Questa inchiesta non sembra avere avuto udienza nei luoghi decisionali della politica visto che con Decreto Ministero Imprese e del Made in Italy del 21 novembre 2022 (QUI) sono previsti molti finanziamenti per lo sviluppo della tecnologia 5G ma niente per approfondire il rischio che la stessa potrà avere e ha sulla salute pubblica.

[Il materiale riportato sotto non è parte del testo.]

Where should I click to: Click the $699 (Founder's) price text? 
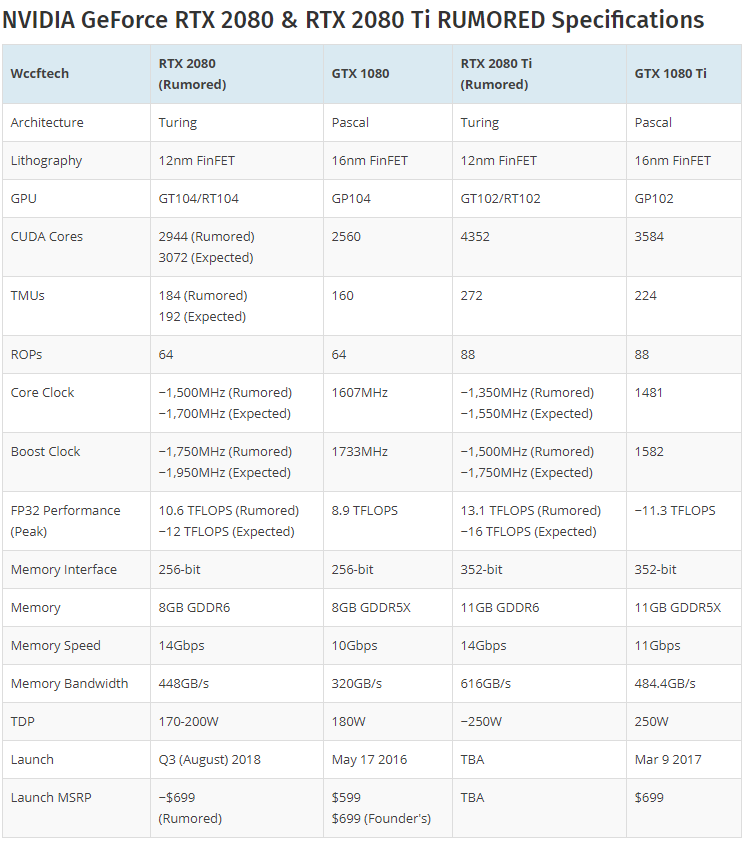381,819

Peraltro questo in palese contrasto con quanto previsto dalla lettera b) comma 1 articolo 4 legge 36/2001 secondo il quale lo Stato esercita

la: “b) promozione di attività di ricerca e di sperimentazione tecnico-scientifica, nonché al coordinamento dell'attività di raccolta, di elaborazione e di diffusione dei dati, informando annualmente il Parlamento su tale attività, in particolare il Ministro della salute promuove, avvalendosi di istituzioni pubbliche e private senza fini di lucro, aventi comprovata esperienza nel campo scientifico, un programma pluriennale di ricerca epidemilogica e di cancerogenesi sperimentale, al fine di approfondire i rischi connessi all'esposizione a campi elettromagnetici a bassa e alta frequenza , e il Ministro delle imprese e del made in Italy effettua la raccolta e l'elaborazione dei dati relativi a sorgenti connesse ad impianti, apparecchiature e sistemi radioelettrici per usi civili di telecomunicazioni, da trasmettere al Ministero dell'ambiente e della sicurezza energetica, al Ministero della salute e al Comitato di cui all'articolo 6 al fine di implementare e sostenere le attività di monitoraggio ambientale e consentire una più efficiente e razionale gestione dello spettro elettromagnetico”.

 

 

Peraltro, lo stesso Parlamento UE ha manifestato dubbi sui rischi per la evoluzione delle tecnologie per la telefonia mobile.

Sto facendo riferimento ad un documento del Servizio Ricerche del Parlamento UE (QUI) che riconosce come utilizzando onde millimetriche e frequenze più elevate rispetto alle tecnologie precedenti, il 5G ha bisogno di una rete più estesa di antenne e altri dispositivi di trasmissione.

Tutto questo secondo il documento solleva la questione se vi sia un impatto negativo sulla salute umana e sull'ambiente da frequenze più alte e miliardi di connessioni aggiuntive, che produrranno una nuova (per intensità) esposizione costante per l'intera popolazione, compresi i bambini. In questo senso mancano ad oggi ricerche sull'esposizione costante che il 5G produrrebbe.

Quanto sopra è reso ancora più necessario visto che le attuali disposizioni dell'UE sull'esposizione ai segnali senza fili, la Raccomandazione 1999/519/CE, del 12 luglio 1999 (QUI) del Consiglio sulla limitazione dell'esposizione del pubblico in generale ai campi elettromagnetici (da 0 Hz a 300 GHz) è vecchia di 20 anni e quindi non tiene conto delle caratteristiche tecniche specifiche del 5G. Da notare come il documento in questione collega la vetustà della normativa non alla necessità di alzare limiti di emissione ma semmai di approfondire i rischi per la salute pubblica.